Ormai lo usano in tanti in città, ma c’è qualcosa che non sapete. E’ considerato illegale, ecco cosa rischiate

In tanti si sono innamorati dell’hoverboard, soprattutto bambini ovviamente. È, come probabilmente già saprete, uno skate elettrico che permette di spostarsi in tutta comodità perché dotato di un motore elettrico. Non tutti sanno però che questo skate è sostanzialmente illegale.

Da qualche mese, l’ha scoperto però un 24enne di Trento che, secondo quanto riportato dai giornali, è stato prima multato dalla polizia locale in via Maccani con una multa di ben 1200 euro, accompagnata dal sequestro del mezzo e la decurtazione di 5 punti dalla patente.

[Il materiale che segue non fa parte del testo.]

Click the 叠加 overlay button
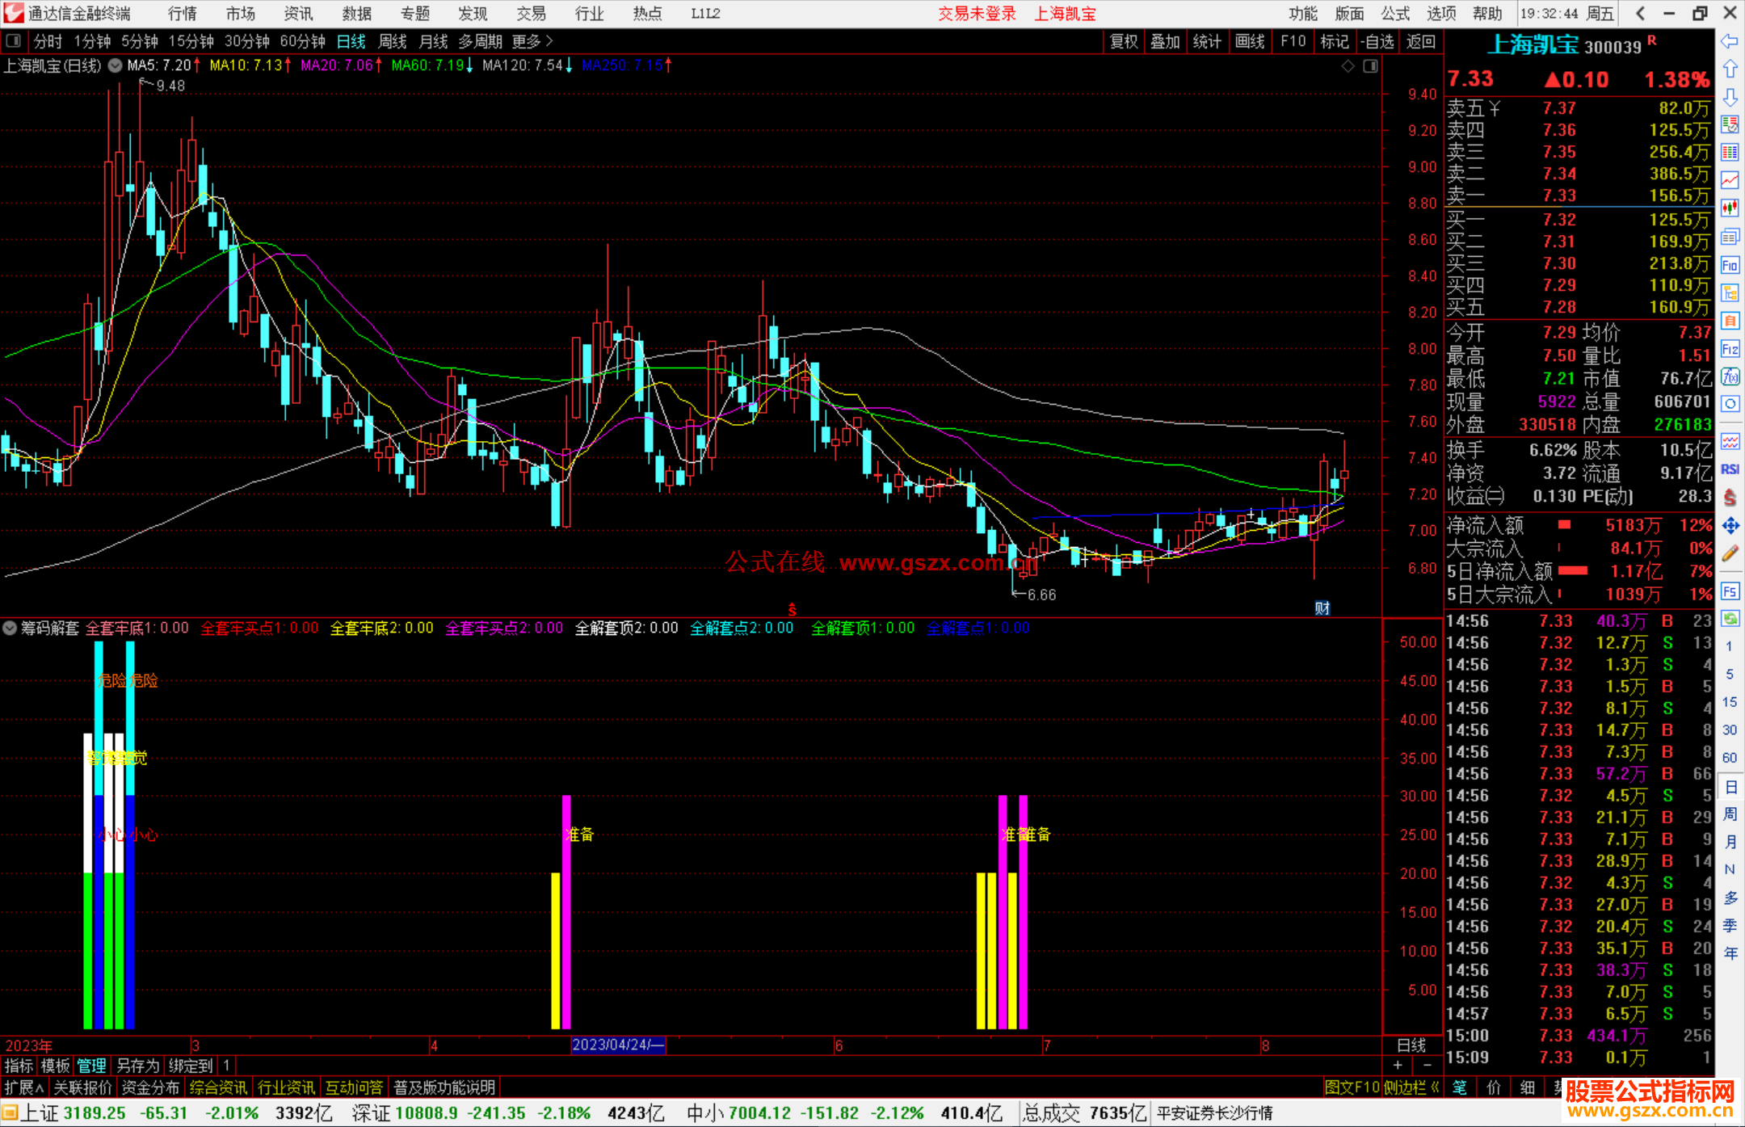 click(1165, 41)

Tutti gli hoverboard non possono circolare su marciapiedi e spazi dedicati ai pedoni. I modelli che superano i 6 km/h, poi, vengono considerati come motorini di 50 cc e quindi hanno bisogno di una targa di una immatricolazione e ovviamente dell’assicurazione, che comunque nel nostro Paese, in ogni caso, sono impossibili da fare perché questi mezzi non sono omologati.

Gli skate elettrici che invece non arrivano massimo ai 6 km/h sono considerati, attenendoci all’articolo 190 del Codice della Strada, “acceleratori di andatura” come tavole, pattini e monopattini. Quindi non possono circolare in strada e nemmeno sugli spazi riservati ai pedoni in quanto pericoloso per gli stessi.

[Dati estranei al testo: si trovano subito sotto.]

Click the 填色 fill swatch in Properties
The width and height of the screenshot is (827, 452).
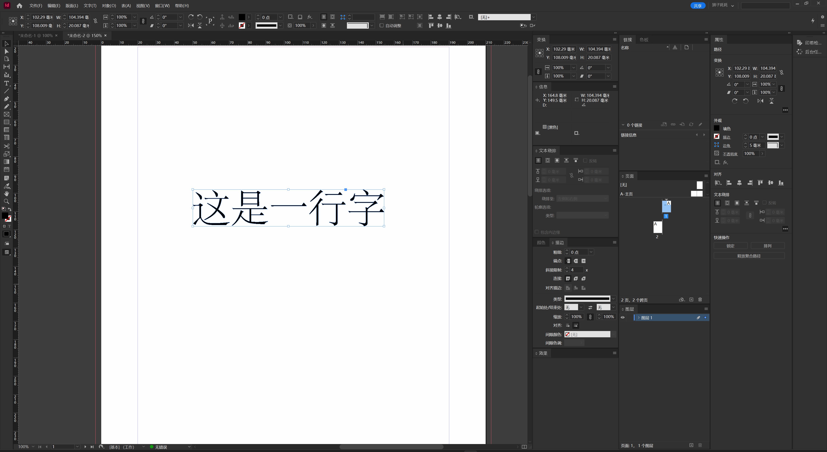coord(717,128)
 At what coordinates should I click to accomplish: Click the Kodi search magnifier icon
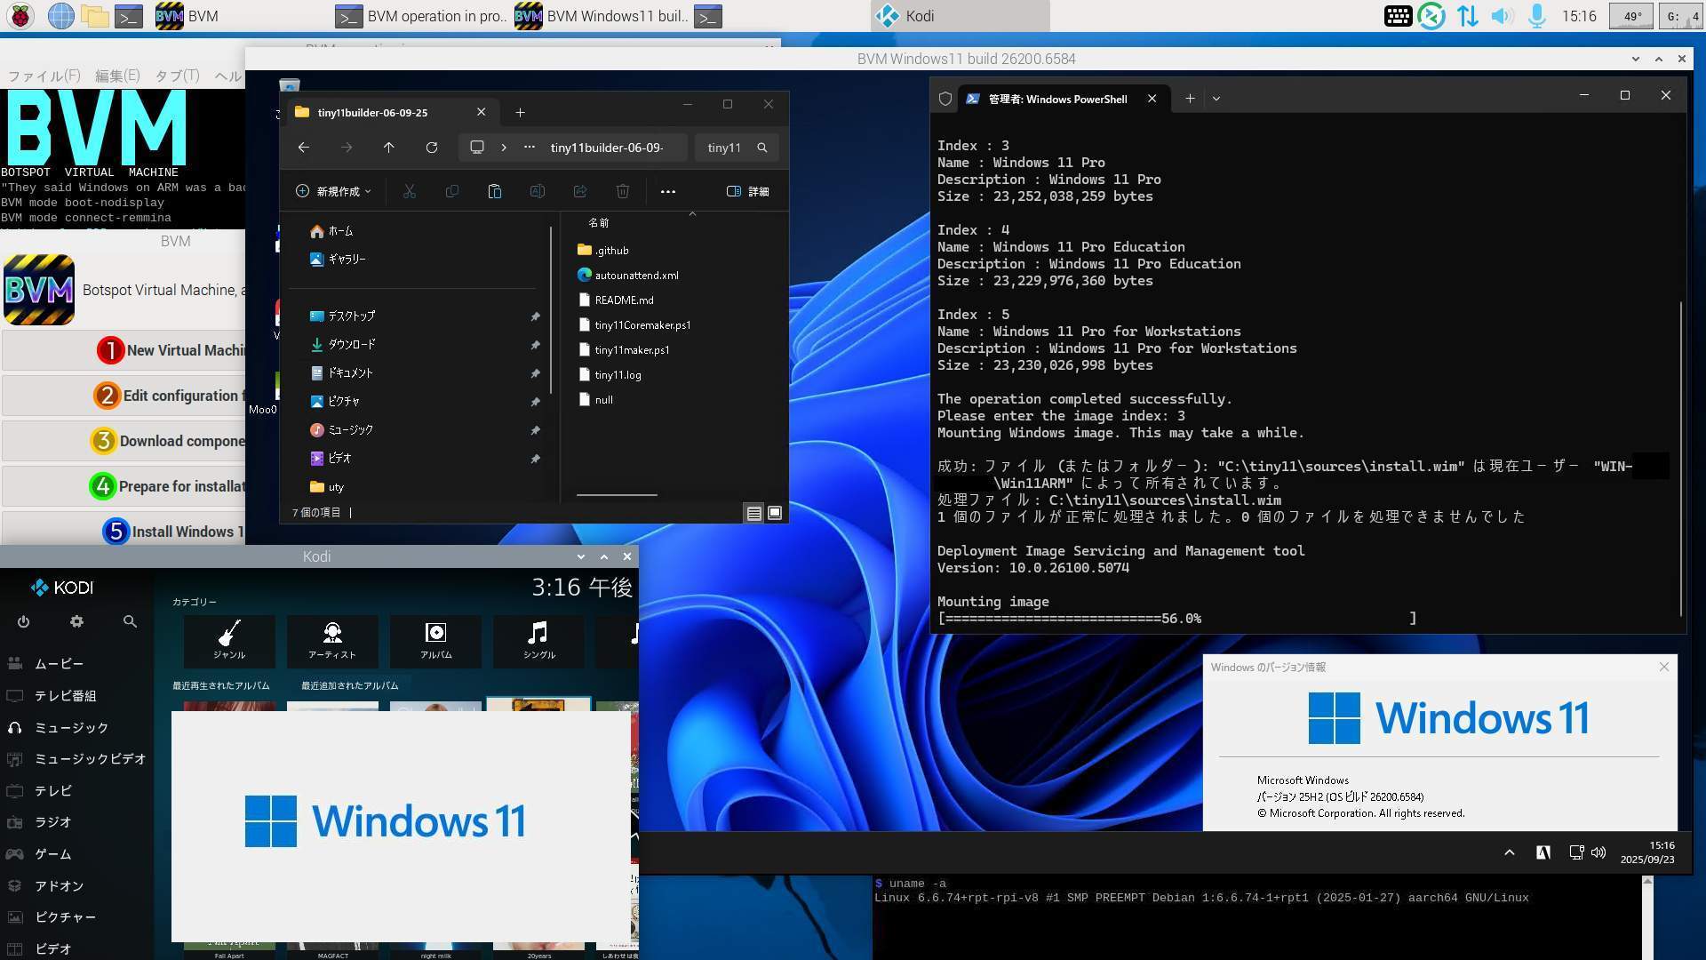coord(130,622)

La multa in tal caso? Si aggira intorno ai 25 – 99 euro. Il 24enne non sapeva assolutamente che il suo che hoverboard non era a norma. Il ragazzo, infatti, spingeva anche una carrozzina con il suo bimbo. Le forze dell’ordine lo hanno considerato una specie di scooter. Il ragazzo ha rivelato: “Questi mezzi sono in vendita a poche centinaia di euro ovunque. Eppure nessuno ti avverte che non si può utilizzare praticamente da nessuna parte. Di certo non lo avrei comprato per usarlo in casa. In molte città estere è considerato come un normale mezzo di trasporto, per andare in ufficio per esempio”.

Il giovane papà si è ritrovato a fare i conti con una multa per mancanza di assicurazione (849 euro), un’altra per mancato certificato di circolazione (155 euro), un’altra ancora per assenza di targa (77 euro) e casco (81 euro). Il 24enne e la sua compagna non hanno la minima intenzione di pagare e hanno fatto ricorso al giudice di pace. Secondo il codice stradale il mezzo potrebbe circolare solo in zone particolari o riservate alle bici, insomma non in strada, ma nemmeno sui marciapiedi.

Speriamo che presto diventi più chiaro tutte le norme relative a questi mezzi sempre più diffusi nel nostro paese. Multe simili sembrano piuttosto assurde per mezzi così economici e facilmente acquistabili.